Collected data
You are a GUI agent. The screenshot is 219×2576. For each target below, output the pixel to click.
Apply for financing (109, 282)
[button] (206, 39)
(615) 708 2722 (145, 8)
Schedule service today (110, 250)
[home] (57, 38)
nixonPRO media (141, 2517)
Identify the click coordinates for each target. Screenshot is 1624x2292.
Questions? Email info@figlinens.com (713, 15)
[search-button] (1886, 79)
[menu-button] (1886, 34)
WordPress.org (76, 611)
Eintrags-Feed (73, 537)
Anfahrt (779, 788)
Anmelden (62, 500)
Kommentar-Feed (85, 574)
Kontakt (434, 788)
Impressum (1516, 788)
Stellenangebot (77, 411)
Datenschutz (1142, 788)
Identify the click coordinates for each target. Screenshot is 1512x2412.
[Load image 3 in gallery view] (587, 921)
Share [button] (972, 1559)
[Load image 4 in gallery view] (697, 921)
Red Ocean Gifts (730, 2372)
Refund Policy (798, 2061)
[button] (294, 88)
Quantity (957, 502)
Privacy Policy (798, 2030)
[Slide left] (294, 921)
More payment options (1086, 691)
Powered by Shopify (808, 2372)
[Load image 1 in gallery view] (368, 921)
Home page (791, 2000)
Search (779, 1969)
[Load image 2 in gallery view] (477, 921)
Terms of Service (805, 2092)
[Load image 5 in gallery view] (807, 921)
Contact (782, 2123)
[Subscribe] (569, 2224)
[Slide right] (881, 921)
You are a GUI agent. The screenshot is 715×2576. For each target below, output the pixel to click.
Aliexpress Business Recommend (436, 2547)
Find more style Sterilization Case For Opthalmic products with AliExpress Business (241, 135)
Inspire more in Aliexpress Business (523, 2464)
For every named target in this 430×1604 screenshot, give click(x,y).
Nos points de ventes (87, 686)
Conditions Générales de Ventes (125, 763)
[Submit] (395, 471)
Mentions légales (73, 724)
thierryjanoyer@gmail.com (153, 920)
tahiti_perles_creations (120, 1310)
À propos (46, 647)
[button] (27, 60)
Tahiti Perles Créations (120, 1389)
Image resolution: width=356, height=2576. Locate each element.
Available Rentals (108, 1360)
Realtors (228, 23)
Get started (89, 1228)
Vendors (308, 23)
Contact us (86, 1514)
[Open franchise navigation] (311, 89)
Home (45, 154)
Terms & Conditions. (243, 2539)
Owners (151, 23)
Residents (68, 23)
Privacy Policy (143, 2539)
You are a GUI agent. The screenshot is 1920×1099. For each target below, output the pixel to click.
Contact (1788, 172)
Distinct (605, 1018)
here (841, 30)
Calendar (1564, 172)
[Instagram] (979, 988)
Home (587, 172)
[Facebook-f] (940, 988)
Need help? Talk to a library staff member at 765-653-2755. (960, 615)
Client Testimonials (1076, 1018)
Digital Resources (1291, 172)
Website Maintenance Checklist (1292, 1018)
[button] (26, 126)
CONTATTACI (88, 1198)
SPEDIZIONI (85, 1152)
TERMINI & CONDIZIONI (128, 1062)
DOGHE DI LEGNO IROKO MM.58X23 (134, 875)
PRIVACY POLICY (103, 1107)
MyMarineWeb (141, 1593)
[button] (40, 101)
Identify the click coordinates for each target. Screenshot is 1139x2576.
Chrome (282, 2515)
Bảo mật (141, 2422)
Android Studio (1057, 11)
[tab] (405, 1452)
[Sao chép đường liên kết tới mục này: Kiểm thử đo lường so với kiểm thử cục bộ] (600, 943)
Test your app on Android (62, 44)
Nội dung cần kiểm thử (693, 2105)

-- Work instructions --
All lines above between those holding "For every named" and "Test your app on Android (62, 44)", inclusive, must be set down unchanged, and no other line may be included.

-- Solution to the problem --
For every named target in this 430×1604 screenshot, give click(x,y).
Nos points de ventes (87, 686)
Conditions Générales de Ventes (125, 763)
[Submit] (395, 471)
Mentions légales (73, 724)
thierryjanoyer@gmail.com (153, 920)
tahiti_perles_creations (120, 1310)
À propos (46, 647)
[button] (27, 60)
Tahiti Perles Créations (120, 1389)
Image resolution: width=356, height=2576. Locate each element.
Available Rentals (108, 1360)
Realtors (228, 23)
Get started (89, 1228)
Vendors (308, 23)
Contact us (86, 1514)
[Open franchise navigation] (311, 89)
Home (45, 154)
Terms & Conditions. (243, 2539)
Owners (151, 23)
Residents (68, 23)
Privacy Policy (143, 2539)
You are a GUI agent. The screenshot is 1920×1099. For each target below, output the pixel to click.
Contact (1788, 172)
Distinct (605, 1018)
here (841, 30)
Calendar (1564, 172)
[Instagram] (979, 988)
Home (587, 172)
[Facebook-f] (940, 988)
Need help? Talk to a library staff member at 765-653-2755. (960, 615)
Client Testimonials (1076, 1018)
Digital Resources (1291, 172)
Website Maintenance Checklist (1292, 1018)
[button] (26, 126)
CONTATTACI (88, 1198)
SPEDIZIONI (85, 1152)
TERMINI & CONDIZIONI (128, 1062)
DOGHE DI LEGNO IROKO MM.58X23 (134, 875)
PRIVACY POLICY (103, 1107)
MyMarineWeb (141, 1593)
[button] (40, 101)
Identify the click coordinates for each target. Screenshot is 1139x2576.
Chrome (282, 2515)
Bảo mật (141, 2422)
Android Studio (1057, 11)
[tab] (405, 1452)
[Sao chép đường liên kết tới mục này: Kiểm thử đo lường so với kiểm thử cục bộ] (600, 943)
Test your app on Android (62, 44)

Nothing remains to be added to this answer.